I might be 18,000. It might be 5,000. But it wouldn't be 20,000 because every business has something to be done that would be beneficial, but is not worth hiring someone to do it.
That's all I meant. What got me thinking about it was contemplating how the cost of full employment (across society) is smaller than the cost of hiring all unemployed people since they would presumably be doing something that made their net cost some fraction of the nominal cost.
jmowreader
(50,557 posts)In reality it'll never happen because companies are not interested in anything but incremental profit increases.
Real-world example: Both Lowe's and Home Depot (where I worked for a long time) have lumber customers who need things done to wood that can't be done with the carpentry tools most people have - a circular saw and maybe a chisel. So naturally I wrote a suggestion and sent it up: add a wood shop to every Home Depot. Build a 20x20 building with two double doors. In it put a Delta Unisaw, an air handler, a planer and a compound mitersaw. Also put a small copier. Staff it with an experienced woodworker. It would cost $20,000, payoff would be six months or less for two reasons - the people walking out because they can't get what they need would be buyers, and people who don't come in now would start doing so.

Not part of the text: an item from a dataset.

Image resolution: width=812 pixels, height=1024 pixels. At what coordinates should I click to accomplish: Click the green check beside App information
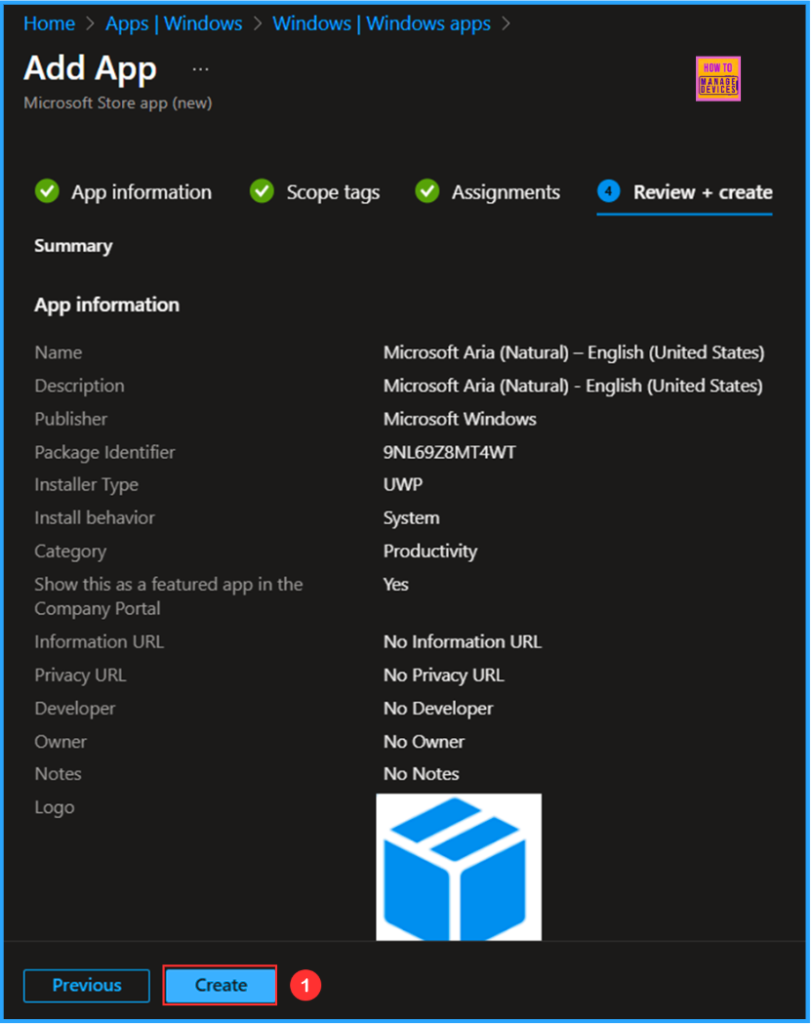[47, 191]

Their response: we believe people who give wrong measurements would return wood and we would have to sell it at a deep discount, so we don't want to do that. (HD has always cut wood and it's always been nonreturnable, so this makes no sense.)
Think back: when was the last time a corporation introduced a new product? By this I don't mean "introducing our new women's shirt with a flower on the shoulder!" or "introducing our new car that's three inches longer than last year's models" but a truly new and groundbreaking idiom? The only three things that come to mind are the Newton, the iPod and the 120mm optical disc. Everything else is kind of a business version of a "120 uses for sugar cookie dough" cookbook: lots of great ideas but at their base they're traveling the same road...maybe they're walking backwards, on their hands, wearing stilettos, riding a unicycle or whatever.
And that's why people aren't buying anymore. We've already got that stuff. I have 42 different ways to listen to Stairway to Heaven, I don't need another. I have a car that gets 30mpg, I don't need one that gets 32. I don't need a wrench that replaces fifteen other wrenches if I already have all fifteen. I would buy a Blu-ray player with a little brush that came up to clean the disc when I put it in, a shower with a little lever that dropped the temp 20 degrees so I could wash my hair without pulling the color out of it, a soft-bottom sink so it'd be more comfortable for the cat to sleep in or a car with one seat and a place in the back for cargo because there's only one of me and three empty seats is a waste, but they don't make those.